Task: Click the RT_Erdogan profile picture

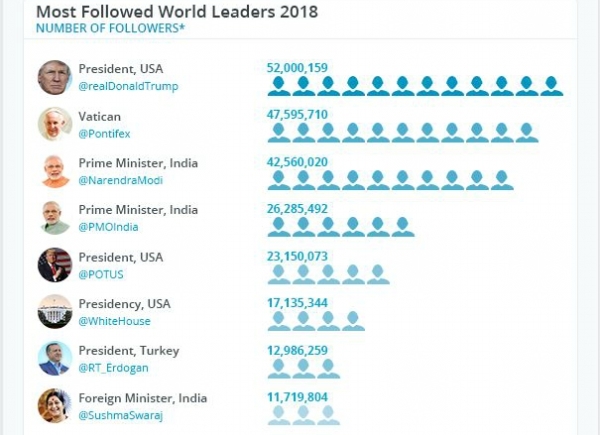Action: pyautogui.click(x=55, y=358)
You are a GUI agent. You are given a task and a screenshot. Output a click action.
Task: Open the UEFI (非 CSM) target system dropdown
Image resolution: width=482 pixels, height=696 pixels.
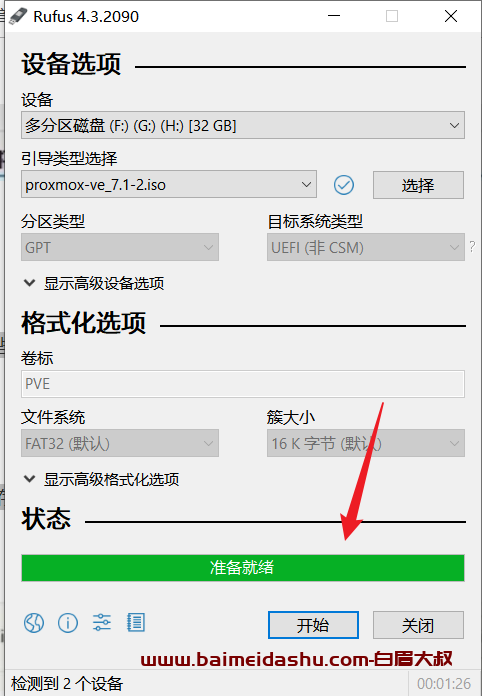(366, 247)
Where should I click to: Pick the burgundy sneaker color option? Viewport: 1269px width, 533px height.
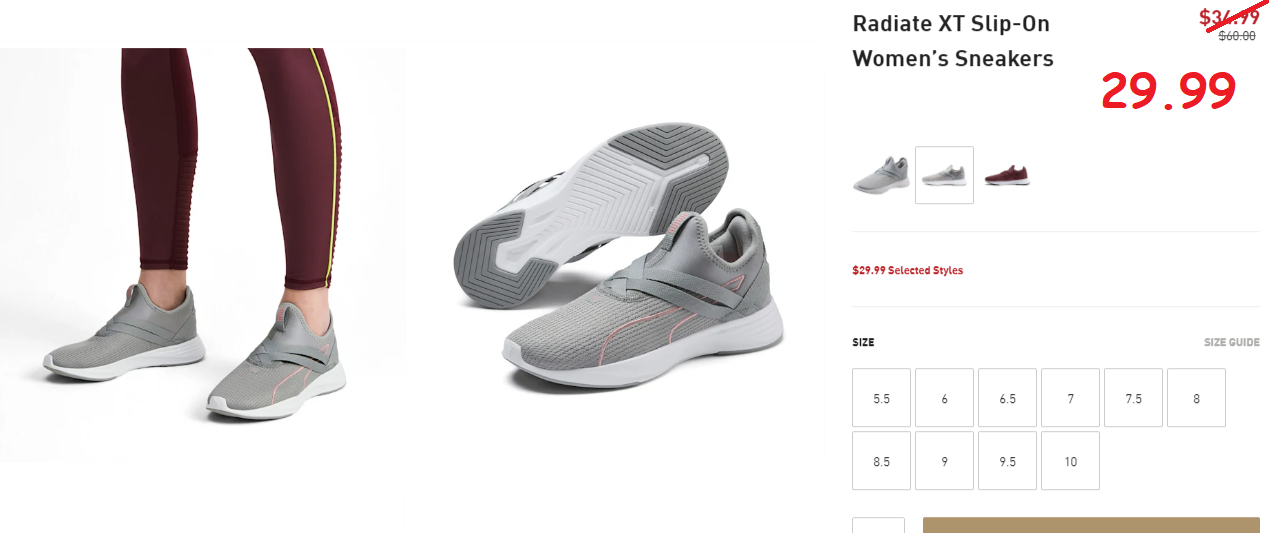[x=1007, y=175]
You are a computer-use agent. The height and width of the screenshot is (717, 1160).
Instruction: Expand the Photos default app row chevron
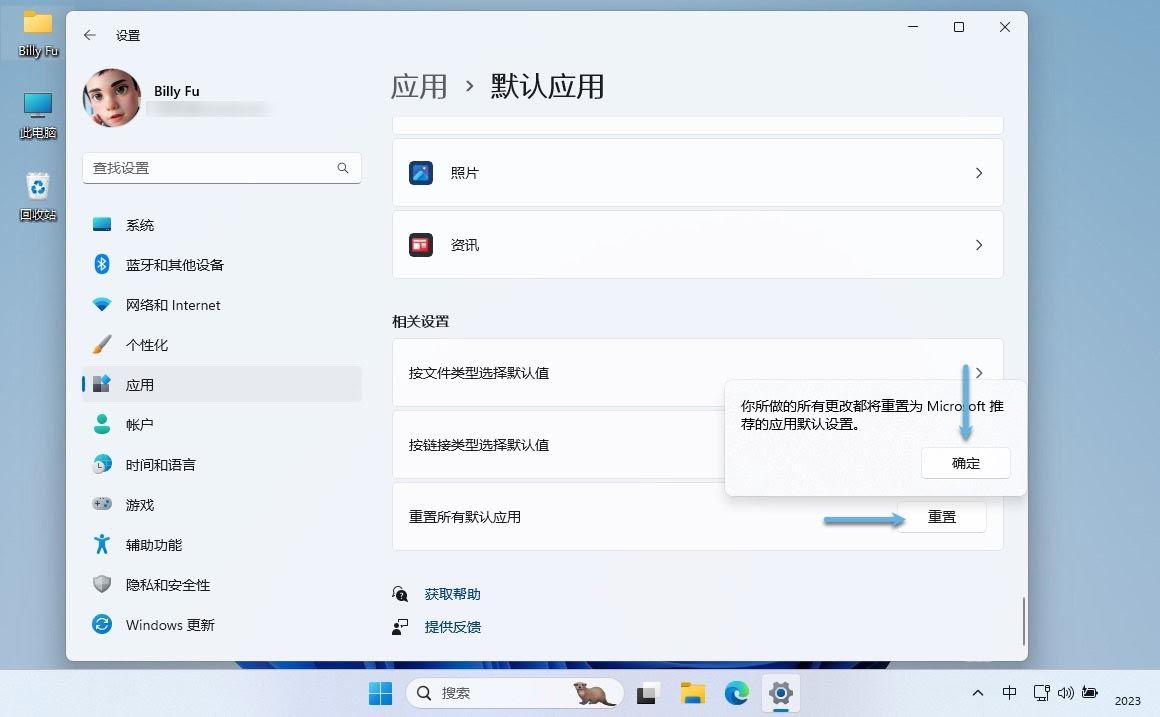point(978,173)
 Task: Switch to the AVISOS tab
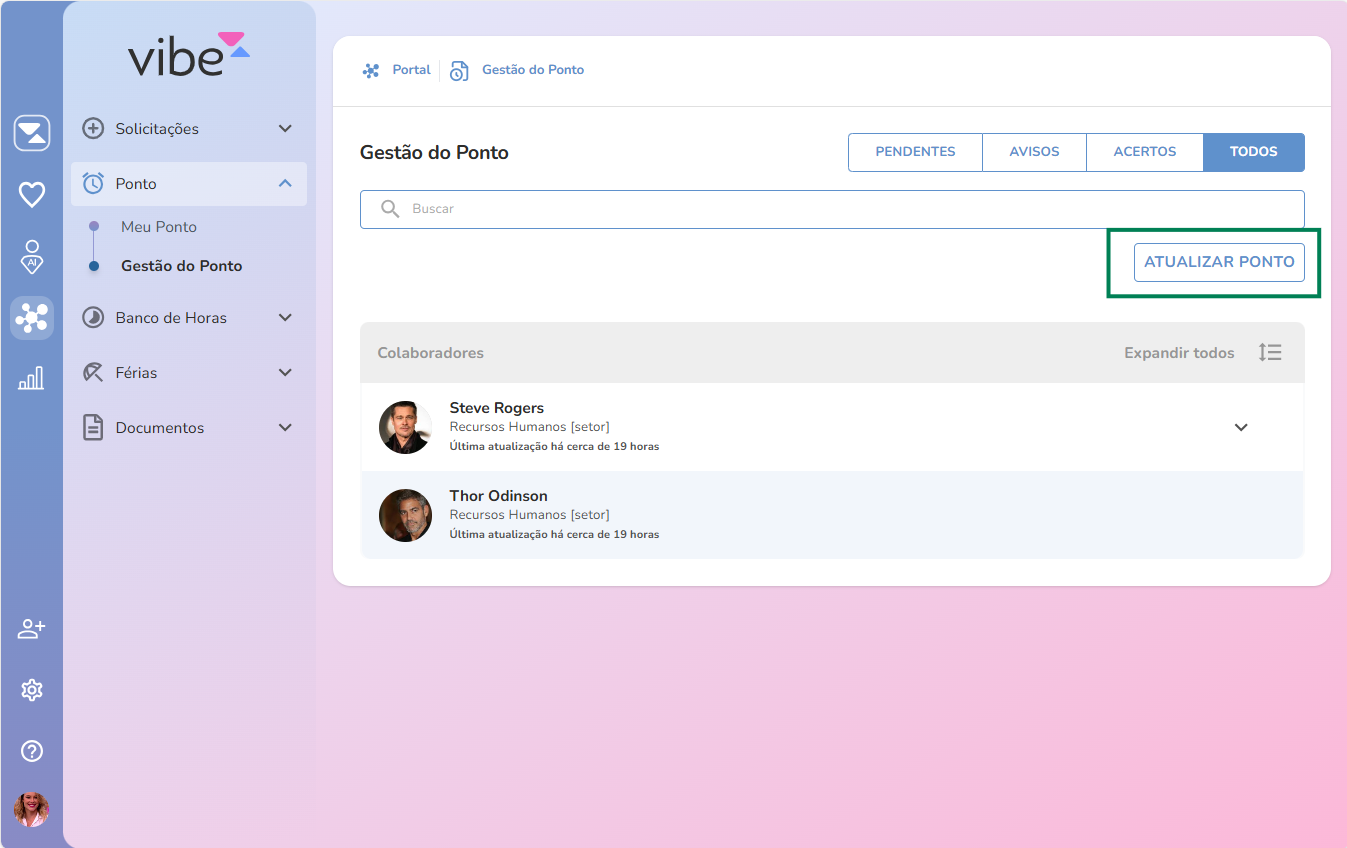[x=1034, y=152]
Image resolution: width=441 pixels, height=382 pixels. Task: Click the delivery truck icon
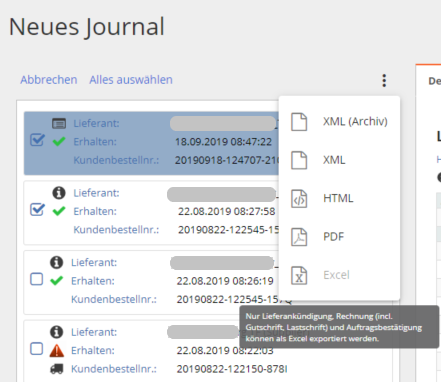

[ACTIVITY]: Check each line in the listing above for the string "screenshot", then report how many lines contain it, with no other text.

[TASK ANSWER]: 2